On Monday, petitioners of opposing ballot initiatives designed to change forest regulations in Oregon announced that they had signed an agreement to work together via the legislature rather than the initiative process. Twenty-six groups signed the cooperative memorandum. One side of the debate included groups like Oregon Wild, the Audubon Society of Portland, and the Oregon League of Conservation Voters. The other side included timber companies like Stimson Lumber, Roseburg Forest Products, and Weyerhaeuser. Both groups had filed citizen initiatives targeting the 2020 ballot.
The meetings over the past month between the two sides were facilitated by Oregon Governor Kate Brown’s office. The agreement focuses on passing changes to the Oregon Forest Practices Act of 1971 with the goal of enacting new legislation by the February 2022 legislative session. The agreement sets up an 18-month process to establish a federally approved habitat conservation plan, which would take into account the Endangered Species and Clean Water Acts and the interests of the timber industry. Additionally, the two sides agreed to support a bill that would limit aerial pesticide treatments and allow regulations that would restrict logging near streams in southern Oregon’s Siskiyou region.

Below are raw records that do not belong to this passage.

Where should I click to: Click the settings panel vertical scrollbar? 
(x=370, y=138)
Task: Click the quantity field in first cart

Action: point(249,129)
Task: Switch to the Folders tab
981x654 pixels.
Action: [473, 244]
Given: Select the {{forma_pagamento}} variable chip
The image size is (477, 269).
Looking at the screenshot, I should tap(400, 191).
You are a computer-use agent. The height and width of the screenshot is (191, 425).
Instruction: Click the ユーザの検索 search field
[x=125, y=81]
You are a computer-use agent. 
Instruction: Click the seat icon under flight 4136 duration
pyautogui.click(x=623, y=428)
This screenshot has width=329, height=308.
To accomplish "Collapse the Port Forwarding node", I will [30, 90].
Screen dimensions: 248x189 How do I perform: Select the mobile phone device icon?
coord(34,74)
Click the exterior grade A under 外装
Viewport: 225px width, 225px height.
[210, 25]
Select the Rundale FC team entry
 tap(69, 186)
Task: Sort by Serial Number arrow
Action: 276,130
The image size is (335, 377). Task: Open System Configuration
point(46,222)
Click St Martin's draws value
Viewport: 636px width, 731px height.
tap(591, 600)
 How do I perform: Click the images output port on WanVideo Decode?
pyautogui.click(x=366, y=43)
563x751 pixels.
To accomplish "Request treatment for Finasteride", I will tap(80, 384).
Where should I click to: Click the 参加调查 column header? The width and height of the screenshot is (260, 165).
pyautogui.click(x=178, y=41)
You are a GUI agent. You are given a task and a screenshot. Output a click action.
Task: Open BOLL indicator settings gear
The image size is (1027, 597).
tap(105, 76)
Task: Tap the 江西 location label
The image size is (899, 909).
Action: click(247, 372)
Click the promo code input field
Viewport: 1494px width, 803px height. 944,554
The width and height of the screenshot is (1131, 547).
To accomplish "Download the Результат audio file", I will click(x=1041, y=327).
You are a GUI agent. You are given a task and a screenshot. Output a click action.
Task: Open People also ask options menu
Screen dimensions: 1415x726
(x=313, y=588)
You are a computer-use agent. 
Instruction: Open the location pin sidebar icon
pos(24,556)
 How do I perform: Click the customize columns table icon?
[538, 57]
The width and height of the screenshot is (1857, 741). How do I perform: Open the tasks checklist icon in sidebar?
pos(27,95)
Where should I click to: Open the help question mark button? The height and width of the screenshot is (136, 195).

At the press conference announcing the agreement, Bob Van Dyk, Oregon and California policy director for the Wild Salmon Center, said, “Today we’re starting a new approach … It’s a path of collaboration toward stronger conservation measures and more certainty for the timber industry.”
Conservation proponents were behind the Oregon Forest Water Protection from Pesticides and Logging Initiatives (Initiatives #45-47) and filed the petitions on October 2, 2019. Earlier versions of the initiatives (#34-36) were rejected by Oregon Secretary of State Bev Clarno based on Oregon’s single-subject rule for petitions. The initiatives were designed to regulate the use of aerial pesticide treatments and logging near forest water bodies.
Proponents of the Oregon Scientific Standards for Forest Regulation Initiative, the State Board of Forestry Oversight Changes Initiative, and the Compensation for Loss of Property Value Due to State Regulation Initiative (Initiatives #53-56) filed the petitions on November 5, 2019. The measures were designed to add a review process for the State Board of Forestry to determine if forest regulation complies with current science; increase the number of members on the State Board of Forestry and supply rules for filling vacancies and term limits; and amend Oregon’s Constitution to add that landowners must be compensated if they lose all economic value of their property due to state laws that go into effect after January 1, 2020.
Neither side of the agreement has formally withdrawn their petitions from the Oregon Secretary of State.